Probably it is owing to this rarity of our best insect singers, and partly, too, perhaps to the disagreeable effect on our ears of the loud cicadas heard during our southern travels, that an idea is produced in us of something exotic, or even fantastic, in a taste for insect music. We wonder at the ancient Greeks and the modern Japanese. But it should be borne in mind that the sounds had and have for them an expression they cannot have for us—the expression which comes of association.
If the insects named as our best are rare and local, or at all events not common, what shall we say of our cicada? Can we call him a singer at all? or if he be not silent, as some think, will he ever be more to us than a figure and descriptive passage in a book—a mere cicada of the mind?

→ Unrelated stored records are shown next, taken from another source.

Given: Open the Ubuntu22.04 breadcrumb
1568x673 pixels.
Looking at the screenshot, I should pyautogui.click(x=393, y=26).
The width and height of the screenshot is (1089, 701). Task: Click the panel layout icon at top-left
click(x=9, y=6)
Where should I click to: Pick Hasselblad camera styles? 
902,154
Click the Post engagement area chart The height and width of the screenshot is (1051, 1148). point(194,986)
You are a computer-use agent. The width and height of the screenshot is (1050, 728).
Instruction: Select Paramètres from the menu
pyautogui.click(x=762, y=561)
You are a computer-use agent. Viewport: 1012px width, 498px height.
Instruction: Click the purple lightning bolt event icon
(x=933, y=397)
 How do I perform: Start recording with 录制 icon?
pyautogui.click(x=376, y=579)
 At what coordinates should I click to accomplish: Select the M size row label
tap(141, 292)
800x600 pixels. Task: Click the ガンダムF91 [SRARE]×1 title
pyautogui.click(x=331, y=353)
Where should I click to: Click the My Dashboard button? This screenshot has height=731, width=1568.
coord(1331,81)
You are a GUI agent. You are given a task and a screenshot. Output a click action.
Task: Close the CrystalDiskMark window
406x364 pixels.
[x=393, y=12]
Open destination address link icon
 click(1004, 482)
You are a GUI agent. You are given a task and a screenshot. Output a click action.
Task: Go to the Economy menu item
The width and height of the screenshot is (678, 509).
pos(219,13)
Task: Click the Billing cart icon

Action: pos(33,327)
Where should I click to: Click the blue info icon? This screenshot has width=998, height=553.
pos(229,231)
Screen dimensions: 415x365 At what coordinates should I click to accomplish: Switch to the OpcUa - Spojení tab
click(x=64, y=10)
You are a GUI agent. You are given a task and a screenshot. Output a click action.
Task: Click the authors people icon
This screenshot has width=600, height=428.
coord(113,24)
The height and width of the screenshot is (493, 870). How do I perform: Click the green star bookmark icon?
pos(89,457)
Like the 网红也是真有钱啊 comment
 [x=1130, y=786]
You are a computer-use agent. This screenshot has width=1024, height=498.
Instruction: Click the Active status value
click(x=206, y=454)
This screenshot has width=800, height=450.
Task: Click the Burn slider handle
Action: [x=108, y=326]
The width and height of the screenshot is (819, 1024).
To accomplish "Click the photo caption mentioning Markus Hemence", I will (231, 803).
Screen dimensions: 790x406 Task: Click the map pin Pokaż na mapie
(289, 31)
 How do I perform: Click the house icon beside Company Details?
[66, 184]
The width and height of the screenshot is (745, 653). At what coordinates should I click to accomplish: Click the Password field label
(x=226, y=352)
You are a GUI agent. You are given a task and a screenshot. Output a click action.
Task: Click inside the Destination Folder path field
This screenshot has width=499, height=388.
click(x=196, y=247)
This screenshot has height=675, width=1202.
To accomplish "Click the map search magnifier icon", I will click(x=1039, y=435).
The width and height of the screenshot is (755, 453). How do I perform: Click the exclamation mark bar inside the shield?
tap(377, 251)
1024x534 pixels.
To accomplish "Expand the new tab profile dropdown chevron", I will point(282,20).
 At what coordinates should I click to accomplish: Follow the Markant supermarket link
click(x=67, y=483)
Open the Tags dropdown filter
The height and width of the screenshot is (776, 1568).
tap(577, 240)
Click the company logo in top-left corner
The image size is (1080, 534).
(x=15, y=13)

He is the most local, or has the most limited range, of all, being seldom found out of the New Forest district. He was discovered there about seventy years ago, and Curtis, who gave him the proud name of Cicada anglica, expressed the opinion that he had no song. And many others have thought so too, because they have been unable to hear him. Others, from Kirby and Spence to our time, have been of a contrary opinion. So the matter stands. A. H. Swinton, in his work on Insect Variety and Propagation, 1885, relates that he tried in vain to hear Cicada anglica before going to France and Italy to make a study of the cicada music; and he writes:
In northern England their woodland melody has not yet fallen on the ear of the entomologist, but it must not therefore be inferred that these musicians are wholly absent, for among the rich and bounteous southern fauna of Hampshire and Surrey we still retain one outlying waif of the cigales ... Cicada anglica, seemingly the montana of Scopoli, if not Hamatodes in proprid persona. The male, usually beaten in June from blossoming hawthorn in the New Forest, is provided with instruments of music, and the female, more terrestrial, is often observed wandering with a whit-ring sound among bracken wastes, where she is thought to deposit her ova.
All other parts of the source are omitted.